May 5, 2003
The United States has been teaching India all the wrong lessons on nuclear weapons, but India should build on its recent peace overture to Pakistan and correct this.
Five years ago, on May 11, 1998, India conducted the first three of a series of nuclear tests that transformed South Asia, followed by two more tests two days later. Pakistan responded with six tests a few weeks afterward.
India's nuclear demonstration was an attempt to gain respectability on the global stage. The five long-standing nuclear powers, especially the United States, have used the possession of nuclear weapons as a way of asserting their great-power status. Soon after the tests, Indian Prime Minister Atal Bihari Vajpayee said nuclear bombs are "India's due, the right of one-sixth of humankind."
A few months ago, India took a page out of the Bush administration's Nuclear Posture Review by stating that India will now consider retaliating with nuclear weapons even against a chemical or biological attack. Analysts say that this is possibly a precursor to India completely doing away with its "no-first-use" stance.

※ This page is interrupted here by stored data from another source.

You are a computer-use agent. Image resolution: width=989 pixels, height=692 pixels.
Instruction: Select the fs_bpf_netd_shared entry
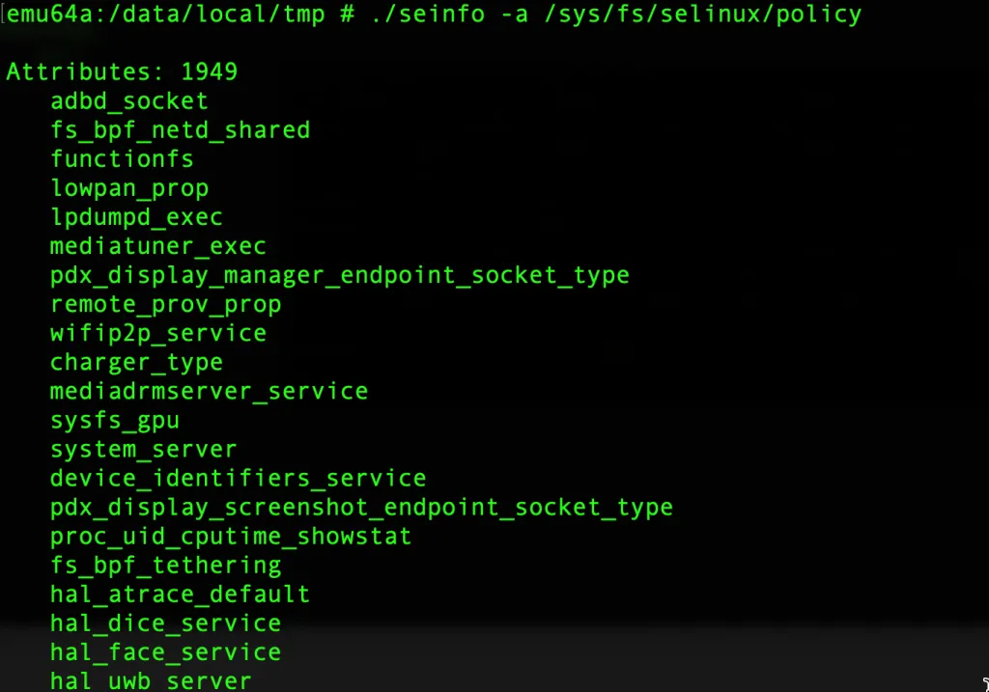pyautogui.click(x=180, y=130)
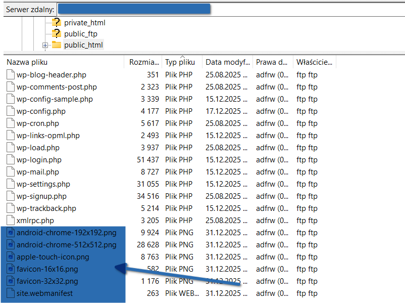The image size is (405, 303).
Task: Click the xmlrpc.php file icon
Action: pyautogui.click(x=11, y=221)
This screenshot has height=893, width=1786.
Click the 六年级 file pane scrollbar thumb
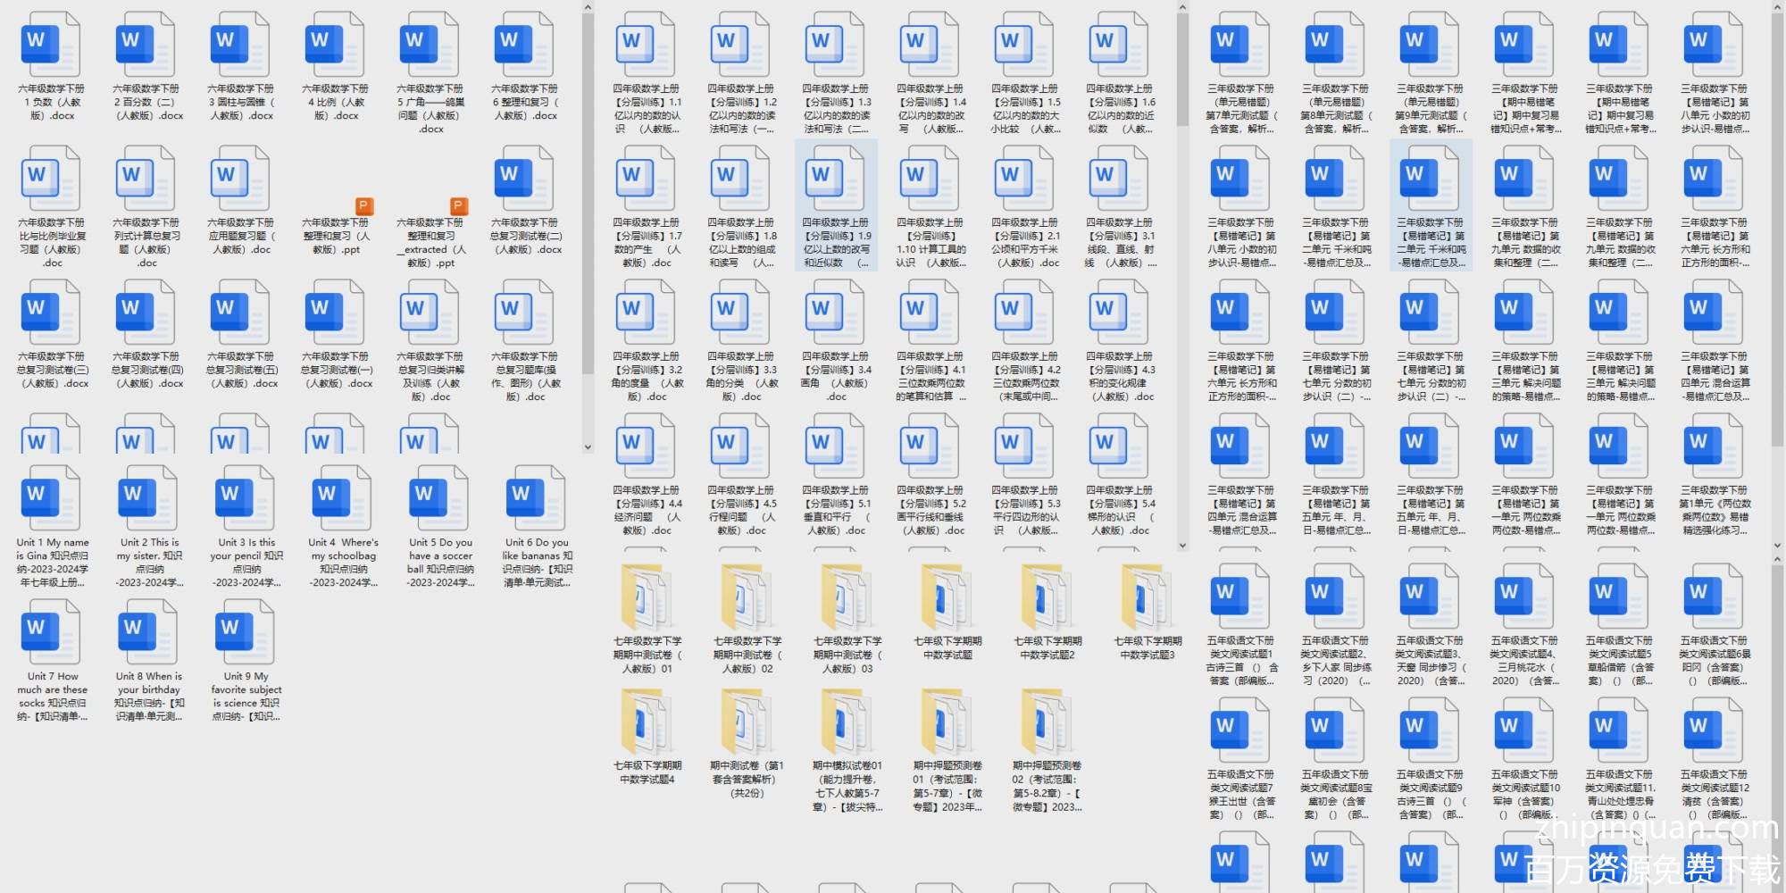coord(588,179)
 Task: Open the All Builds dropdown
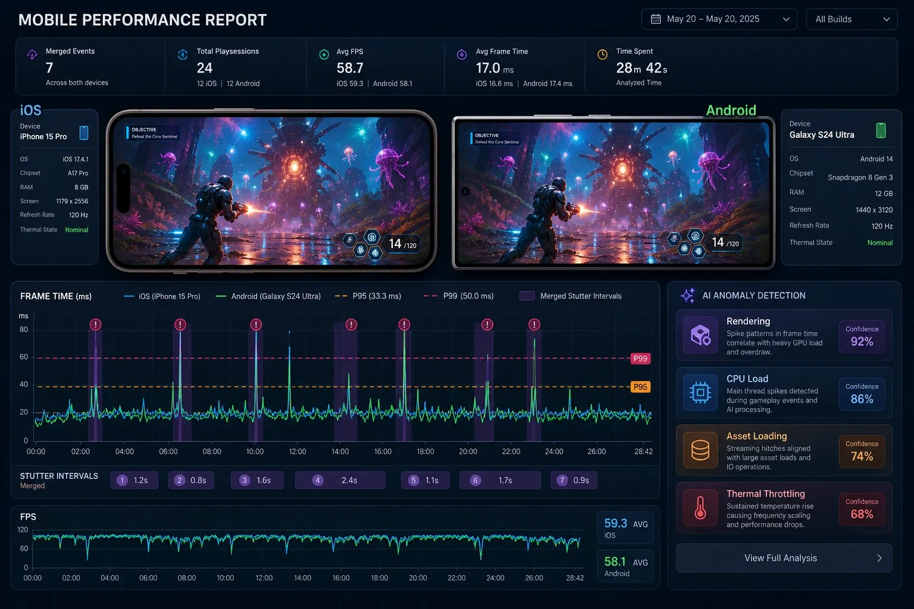tap(852, 19)
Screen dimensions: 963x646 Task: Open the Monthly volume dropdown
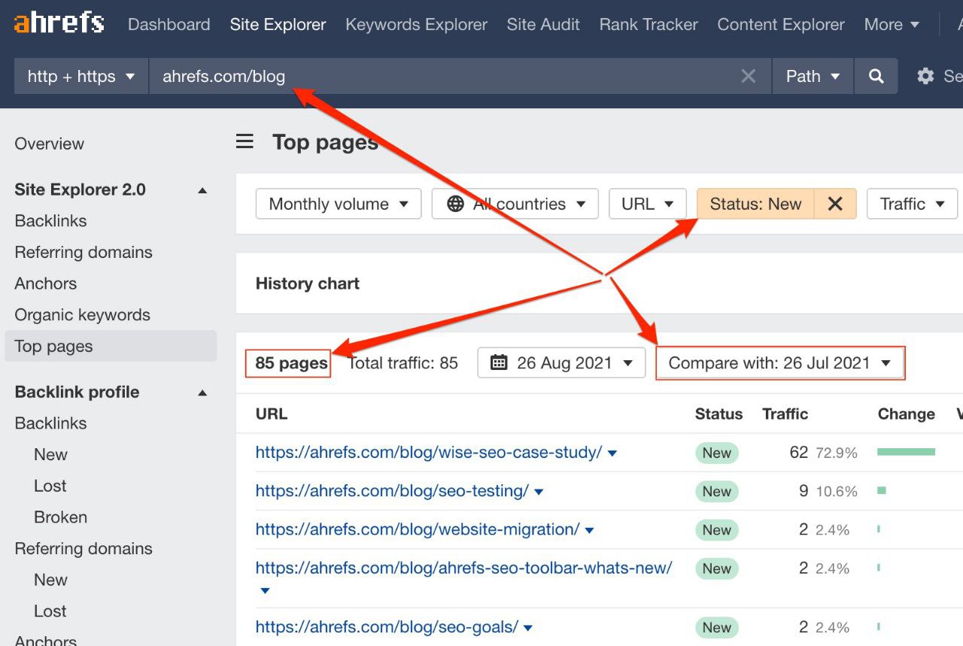point(339,204)
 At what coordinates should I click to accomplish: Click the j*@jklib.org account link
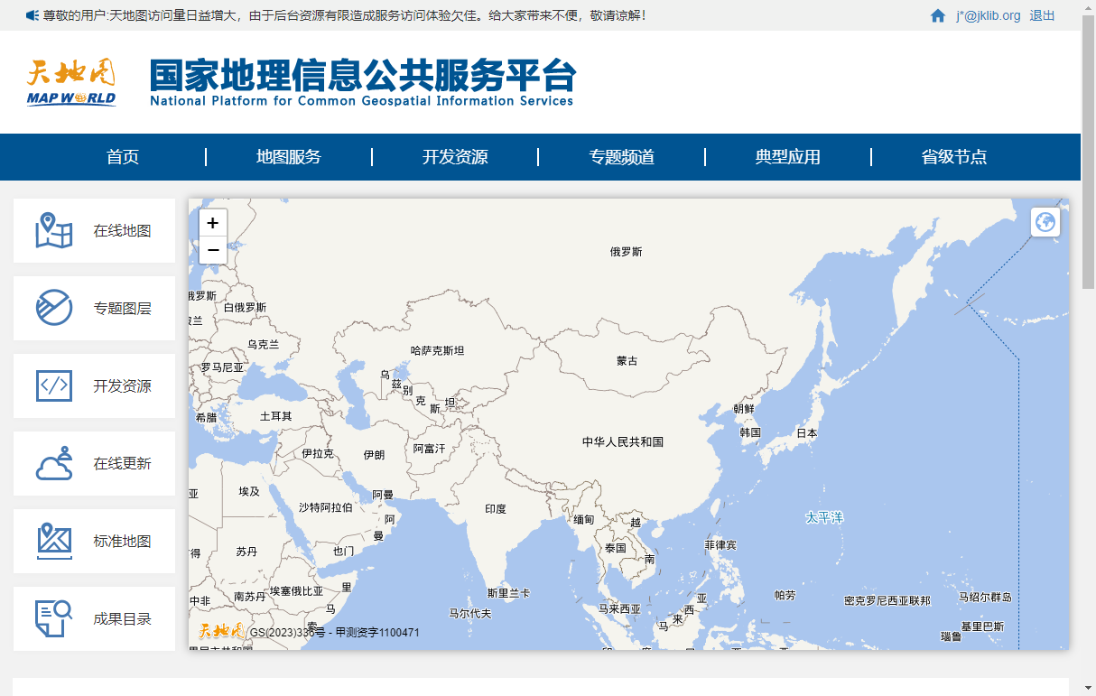(x=988, y=15)
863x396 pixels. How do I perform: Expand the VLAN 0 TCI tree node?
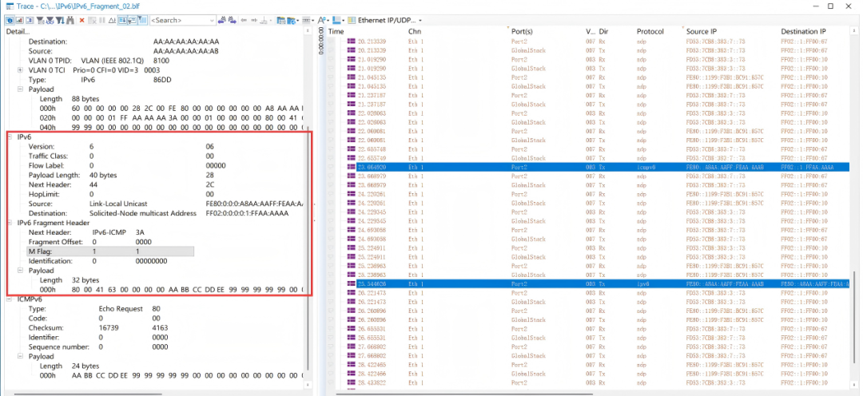coord(21,70)
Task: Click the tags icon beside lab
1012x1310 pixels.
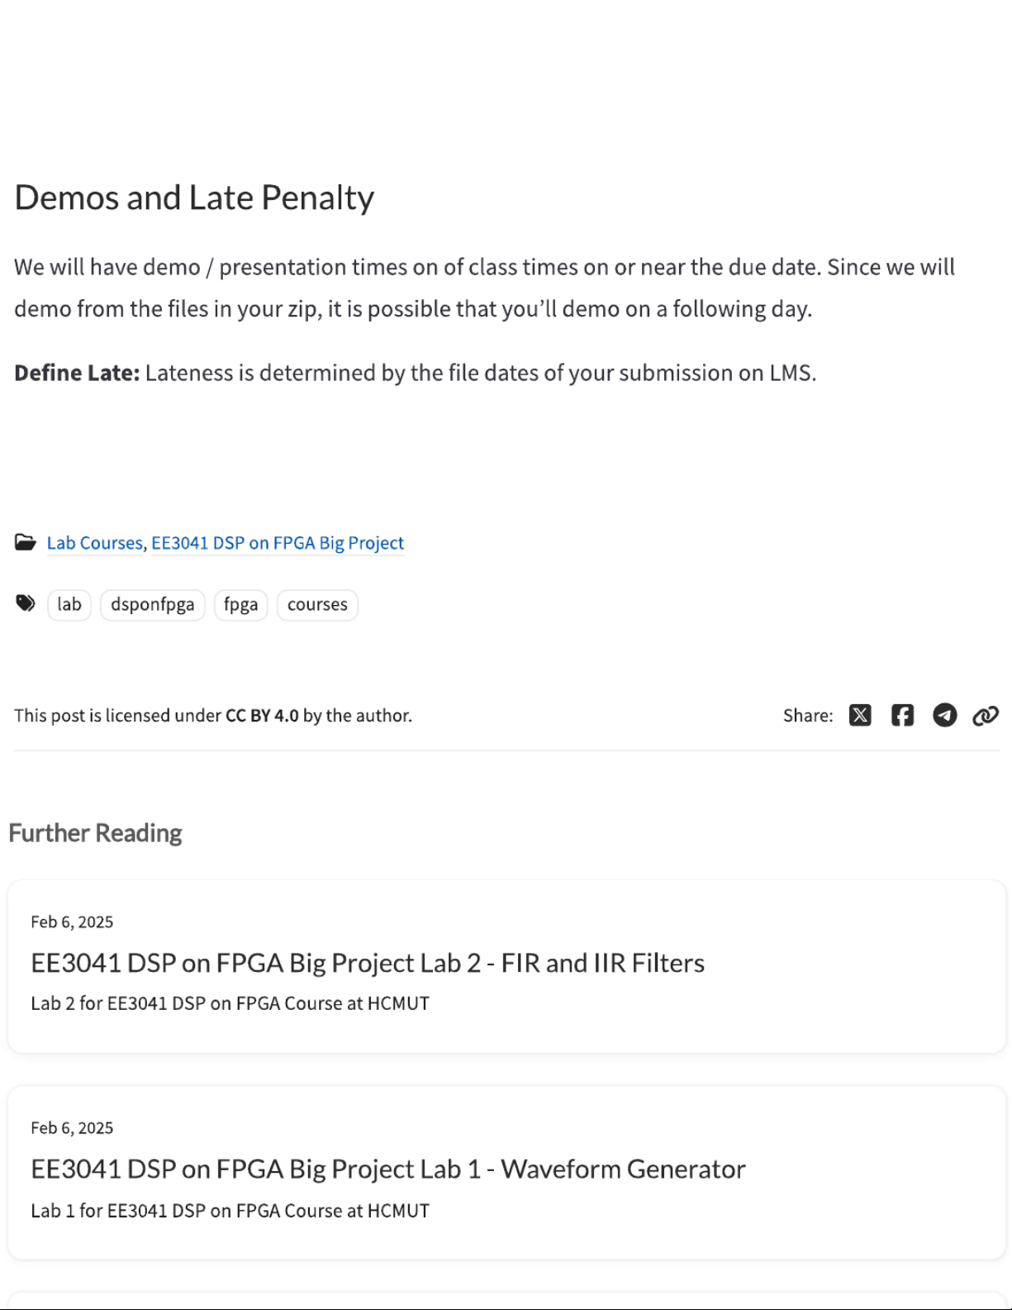Action: coord(26,603)
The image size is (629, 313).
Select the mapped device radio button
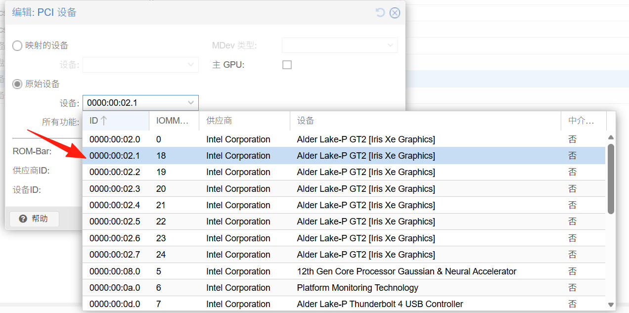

India's attempt to ape the nuclear powers could have horrendous consequences. The last five years have seen a number of instances where India and Pakistan have come close to full-fledged war, perhaps including nuclear use.
In December of 2001, after a suicide attack on the Indian Parliament that the Indian government blamed on Pakistan, there was a massive Indian troop buildup on the border. India threatened nuclear conflict. "If at all the war happens, the intensity will be so strong that there will be no need for a future war with Pakistan," said Indian Parliament Affairs Minister Pramod Mahajan. "And the results will be there for everyone to see."
Last June, there was a sudden rise in tensions when armed militants attacked an Indian army camp, killing 30 people, mostly women and children. India again blamed this on Pakistan. Only frantic international diplomacy -- and perhaps realization of the incalculable cost of nuclear warfare -- kept hostilities from breaking out. Pakistani leader Gen. Pervez Musharraf afterward said -- in a statement he later backtracked on -- that Pakistan would have responded with "unconventional warfare" if India had attacked.
The toll of a nuclear war in South Asia would be horrific. A nuclear exchange would kill at least 2.9 million people in the 10 largest cities in India and Pakistan, according to a study by Zia Mian and M.V. Ramana of Princeton University, A.H. Nayyar of Quaid-i-Azam University in Pakistan and Matthew McKinzie of the Natural Resources Defense Council. These are only the short-term casualties.
"There is also the loss of key social and physical networks that make daily life possible: families and neighborhoods would be devastated, factories, shops, electricity and water systems demolished; hospitals, schools and other government offices destroyed," the authors write. "Nothing would ever be the same again."
India has a much better teacher to guide its thinking on nuclear weapons than the United States -- Mahatma Gandhi. Calling the atom bomb "the most diabolical use of science," Gandhi said, "I did not move a muscle when I first heard that the atom bomb had wiped out Hiroshima. On the contrary, I said to myself, 'Unless now the world adopts nonviolence, it will spell certain suicide for mankind.'"
India and Pakistan must heed his sentiments and start negotiations to get rid of their nuclear arms. The possible consequences of the status quo are almost unimaginable.